Well hello there day 5.
At this point in my 30daysnomakeup I'm feeling many different things.
Yesterday I found myself at the mall and felt entirely invisible (and utterly pale and like my eyes were going to shrink into my forehead). There was posters the size of garage doors staring me down. Air brushed and photo-shopped and perfect faces peered at me from every angle and corner. It's that time of year. The holidays. I love this time of year but the malls becomes progressively more and more crowded and chaotic. I feel like everything is screaming for my attention to consume. So many mirrors. The clothing department stores tell me I don't have enough. Never enough! The models plastered to every corner and square inch of space tell me I am not enough in my own skin.
My own skin.
My own skin is hard to be in. I'm embarrassed to say this is harder than I thought it would be. I often forget all about the fact I'm not wearing any make-up, until I look in the mirror. Rather than people being the ones who I fear to judge, I am the one judging myself. After all I don't feel the need to wear make-up around my closest friends or my husband. I never felt a need to wear make-up when I nannied Owen. I am beginning to observe the places and people I feel safe with and around. The little boy I spent years nannying=safe. My husband=safe. Dark Horse Coffee Roasters=safe. Library=safe. The garden outside of the monastery=safe.
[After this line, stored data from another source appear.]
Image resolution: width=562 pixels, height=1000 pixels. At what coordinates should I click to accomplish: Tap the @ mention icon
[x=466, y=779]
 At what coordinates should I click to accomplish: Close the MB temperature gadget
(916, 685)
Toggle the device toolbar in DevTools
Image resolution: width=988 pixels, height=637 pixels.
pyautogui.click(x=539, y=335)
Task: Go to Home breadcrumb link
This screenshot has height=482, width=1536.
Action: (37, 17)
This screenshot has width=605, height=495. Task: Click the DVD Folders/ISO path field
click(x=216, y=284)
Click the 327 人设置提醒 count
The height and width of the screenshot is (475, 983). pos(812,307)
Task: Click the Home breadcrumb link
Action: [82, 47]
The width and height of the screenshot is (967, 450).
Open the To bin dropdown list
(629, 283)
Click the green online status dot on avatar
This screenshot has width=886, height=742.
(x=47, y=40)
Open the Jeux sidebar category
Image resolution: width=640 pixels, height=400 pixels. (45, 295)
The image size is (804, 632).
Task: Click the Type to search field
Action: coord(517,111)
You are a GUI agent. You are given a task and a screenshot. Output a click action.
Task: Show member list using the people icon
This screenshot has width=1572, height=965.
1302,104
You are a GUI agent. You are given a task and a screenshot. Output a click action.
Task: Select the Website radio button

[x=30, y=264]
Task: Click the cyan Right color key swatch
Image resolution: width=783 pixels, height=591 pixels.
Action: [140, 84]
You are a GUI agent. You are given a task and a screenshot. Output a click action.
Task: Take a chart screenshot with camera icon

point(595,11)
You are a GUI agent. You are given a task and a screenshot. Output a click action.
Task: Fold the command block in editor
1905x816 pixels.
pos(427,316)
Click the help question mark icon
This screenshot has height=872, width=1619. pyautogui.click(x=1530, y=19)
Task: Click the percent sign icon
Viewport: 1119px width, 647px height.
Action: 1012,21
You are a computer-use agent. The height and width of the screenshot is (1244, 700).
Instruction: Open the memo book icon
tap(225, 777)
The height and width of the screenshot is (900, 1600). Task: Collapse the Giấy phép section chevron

I have never felt like "Oh I'm going to see Scott tonight, better put on some make-up or I want to head down to the library! Where is my mascara?!"
Nope. But when I am going somewhere I don't feel emotionally safe I want my make-up bag and I want all my Clinique make-up ready for action. I am not talking about those times you get dressed up and put on make-up and you feel like a cool artist at work before a glitzy holiday party or a summer wedding or a work presentation. To me, those are fun events where I choose make-up as a form of creativity from my insides. But more often than not, I wear make-up as a barrier. It protects me from others. I don't have to let others really see me.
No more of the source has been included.